Penulis
Intisari-Online.com – Dalam peristiwa Gerakan 30 September/PKI atau G30S/PKI, nama Letnan Kolonel (Letkol) Untung sering disebut-sebut.
Letkol Untung adalah penerima Bintang Sakti dalam Operasi Trikora di Irian.
Untung disebut-sebut sebagai salah satu pengkhianat dalam peristiwa G30S/PKI.
Tetapi tidak sedikit pula yang beranggapan bahwa dirinya hanyalah boneka bagi oknum-oknum tertentu yang ingin menggulingkan pemerintahan Sukarno.
Letkol yang terkenal cerdas dan pendiam ini sebenarnya memiliki nasib baik dalam karier militernya.
Sayangnya, nasib baik itu menjadi sial pada peristiwa G30S/Pki dan akhirnya harus menerima nasib di depan regu tembak.
Masa lalu Untung
Menurut buku Untung, Cakrabirawa, dan G30S (2011) karya Petrik Matanasi, Untung memiliki nama asli Kusman.
Dia lahir pada 3 Juli 1926 di Desa Seruni, Kedungbajul, Kebumen.
Abdullah, sang Ayah, adalah seorang penjaga toko bahan batik di Pasar Kliwon, Solo, milik orang keturunan Arab.
Kusman sejak kecil sudah menjadi anak angkat pamannya, yaitu Sjamsuri.
Kusman tergolong anak pendiam.
Ketika beranjak dewasa, Kusman tidak mau menonjolkan diri dan selalu merasa rendah hati.
Beruntung, Kusman bisa merasakan sekolah dasar di Ketelan, meski tidak se-elit HIS atau ELS.
Setelah lulus sekolah dasar, Kusman melanjutkan sekolah dagang.
Namun, belum sempat lulus, tentara Jepang mendarat dan menguasai Indonesia.
Akibatnya, Kusman terpaksa putus sekolah.
Semasa remaja, Kusman senang bermain bola, bahkan menjadi anggota Kepare Voetball Club (Perkumpulan Sepak Bola Keparen) di Kampung Keparen, Jayengan, Solo.
Bergabung dengan Heiho
Sejak kedatangan Jepang dan menguasai Indonesia, maka berakhirlah masa kolonialisasi Hindia Belanda.
Pemerintahan Jepang memfokuskan diri untuk mempertahankan Indonesia dari serbuan Sekutu dan membentuk kekuatan militer.
Kusman pun akhirnya mendaftar untuk menjadi anggota Heiho.
Saat itu kebanyakan teman sebaya Kusman umumnya menjadi anggota PETA.
Dia sengaja masuk ke Heiho agar bisa dikirim ke front, maka dia mendapatkan pelatihan dan pengenalan dunia militer serta bahasa Jepang.

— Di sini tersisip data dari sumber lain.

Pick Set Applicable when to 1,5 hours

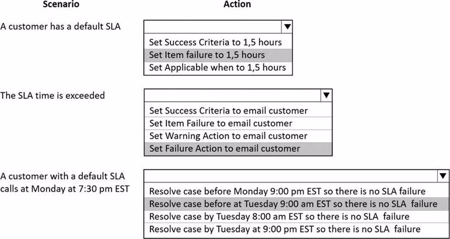pos(218,68)
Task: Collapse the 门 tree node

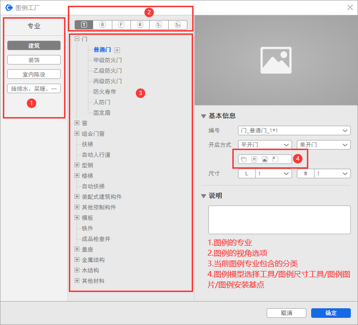Action: 77,39
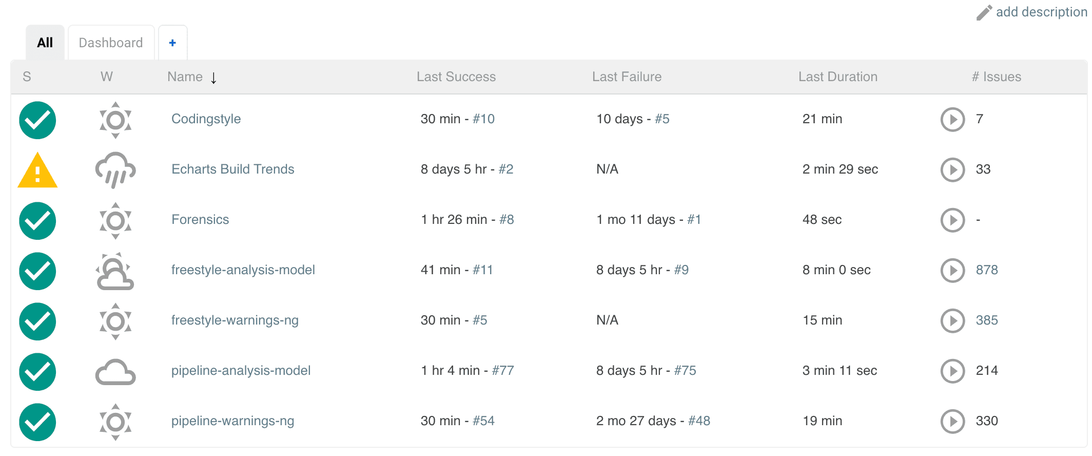Click the play icon for Echarts Build Trends
1092x456 pixels.
pos(952,170)
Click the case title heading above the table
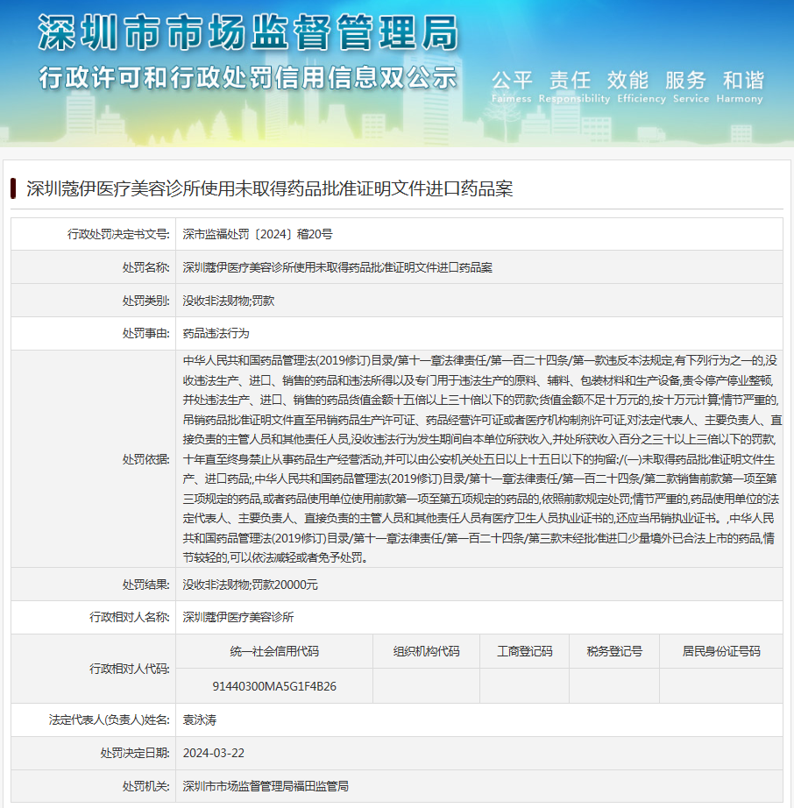794x808 pixels. click(269, 188)
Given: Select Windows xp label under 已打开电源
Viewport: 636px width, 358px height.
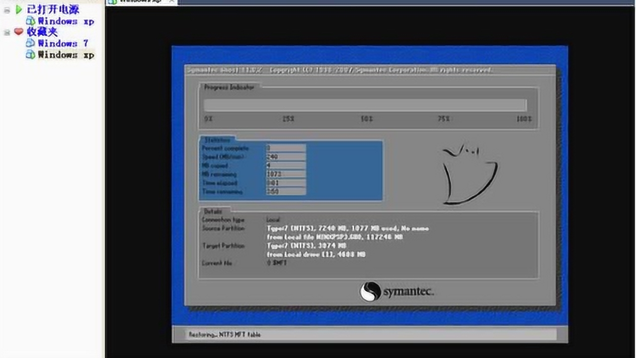Looking at the screenshot, I should pos(66,21).
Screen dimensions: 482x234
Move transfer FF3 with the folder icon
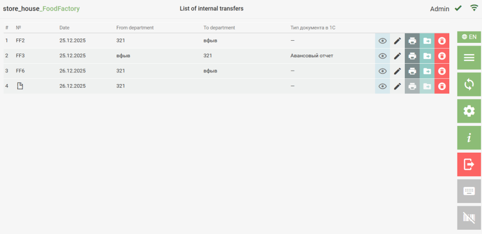427,56
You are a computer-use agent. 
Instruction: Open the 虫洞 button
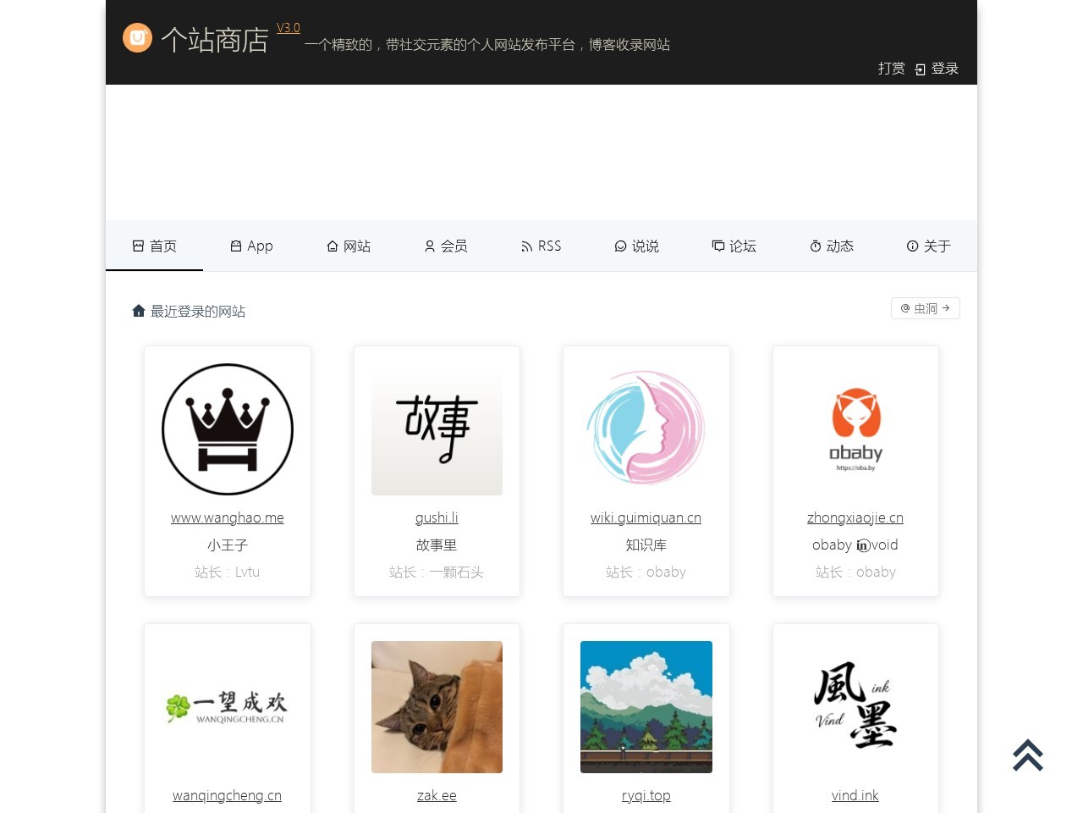[x=926, y=308]
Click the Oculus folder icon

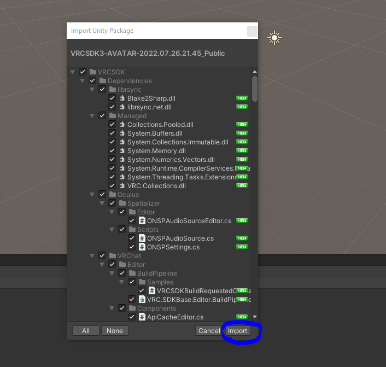pos(113,194)
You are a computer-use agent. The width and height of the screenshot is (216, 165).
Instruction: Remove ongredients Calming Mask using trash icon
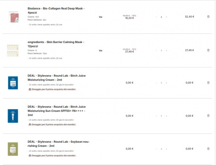pyautogui.click(x=208, y=50)
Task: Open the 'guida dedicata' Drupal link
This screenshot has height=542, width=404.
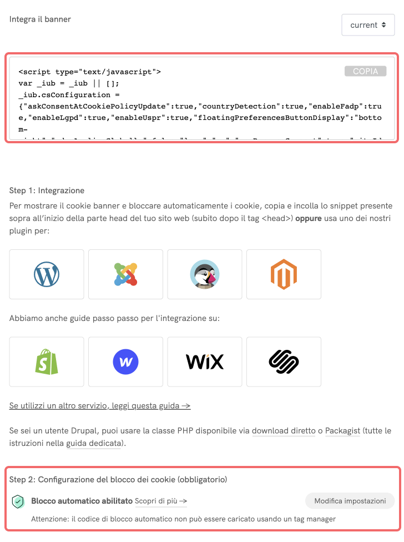Action: (x=94, y=443)
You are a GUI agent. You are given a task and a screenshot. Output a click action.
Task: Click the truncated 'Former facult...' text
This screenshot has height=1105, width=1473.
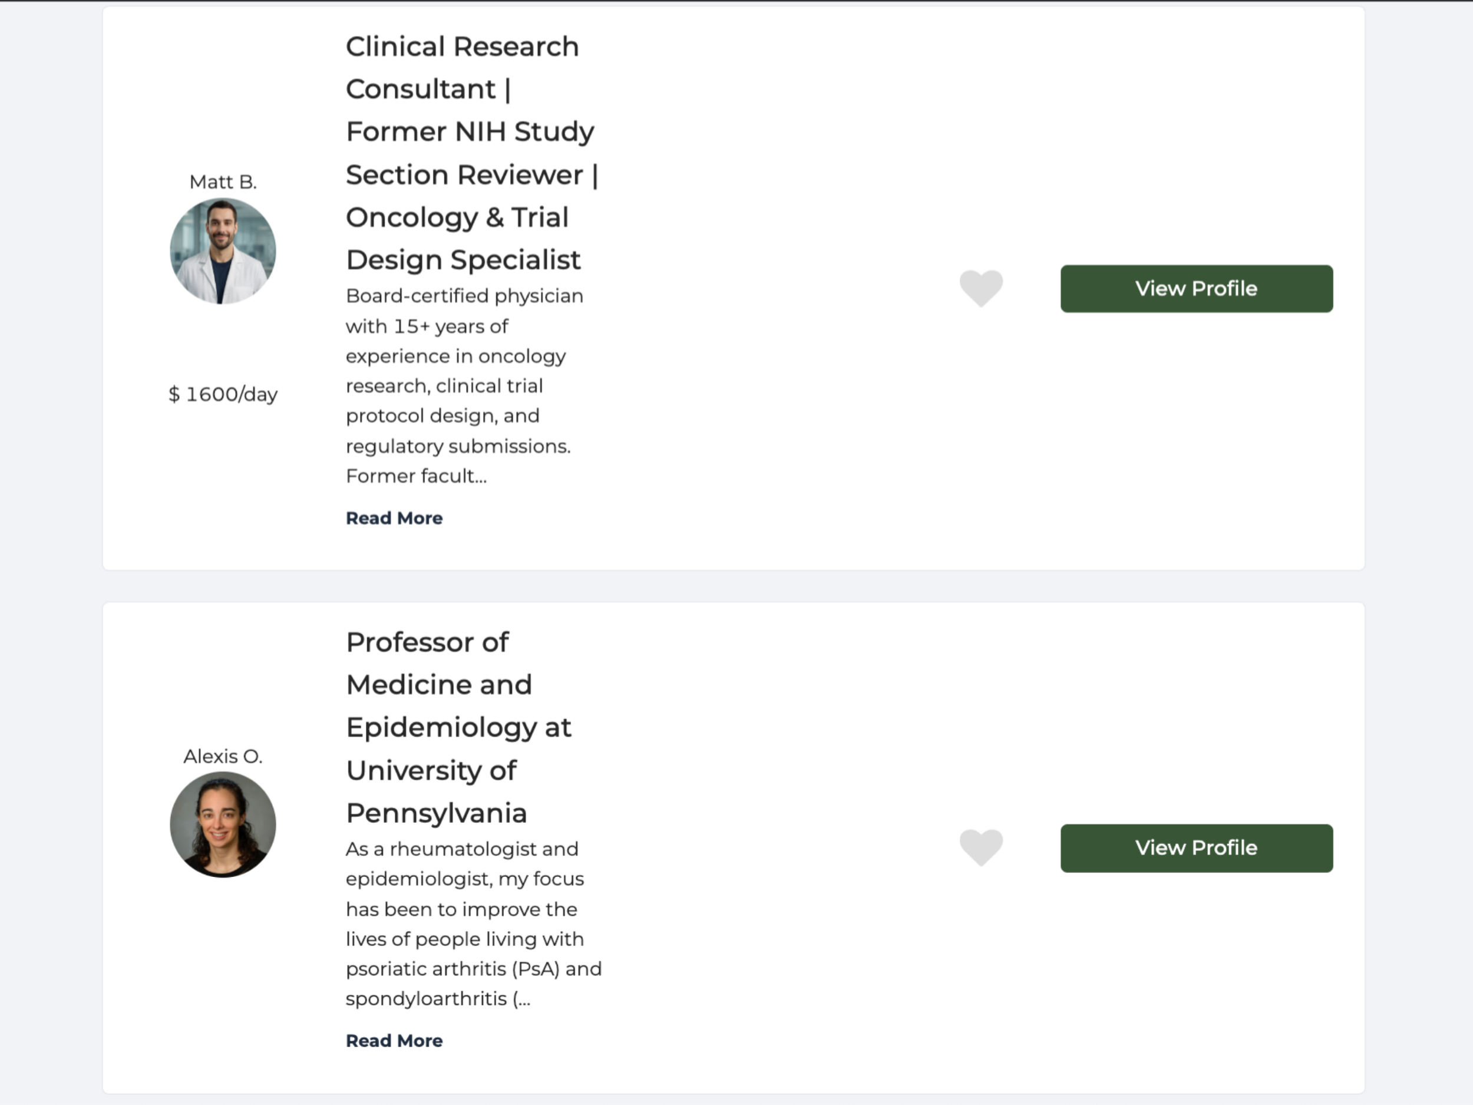click(x=416, y=476)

Kemudian, mereka disebar ke berbagai instalasi perang milik tentara Jepang.
Kusman, tidak banyak yang tahu dia ditugaskan di mana setelah itu, kemungkinan besar masih ditempatkan di Pulau Jawa.
Karena, setelah Jepang kalah, Kusman masih berada di Jawa tengah.
Heiho menjadi awal karir Kusman sebagai militer profesional yang dibayar.
Ketika Heiho dibubarkan, Kusman menjadi anggota Tentara Keamanan Rakyat (TKR) yang menjadi cikal bakal TNI.
Berganti nama "Untung"
Melansir dari buku Gerakan 30 September: Pelaku, Pahlawan, dan Petualang (2010) karya Julius Pour, semasa perang kemerdekaan Kusman bertugas di daerah Wonogiri sebagai anggota batalyon Soedigdo.
Batalyon ini merupakan bagian dari Divisi Panembahan Senopati yang berbasis di Jawa Tengah bagian selatan, namun banyak dipengaruhi paham-paham komunisme/marxisme.
Batalyon ini pula yang diyakini terlibat dalam Peristiwa Madiun 1948.
Ketika Batalyon Sudigdo ini dibersihkan oleh pasukan Siliwangi, Kusman yang pangkatnya sudah Sersan Mayor meloloskan diri ke Madiun dan menjadi bagian kecil dari pemberontakan Madiun Affair 1948.
Kusman kembali ke Jawa Tengah setelah peristiwa Madiun dan Agresi Militer Belanda II, dia pun mengganti namanya menjadi Untung.
Dia bergabung kembali dengan TNI dan pernah menjabat Komandan Batalyon Banteng Raider.
Pada tahun 1949, dia bergabung di Batalyon 444 di Kleco, Solo sebagai Komandan Kompi.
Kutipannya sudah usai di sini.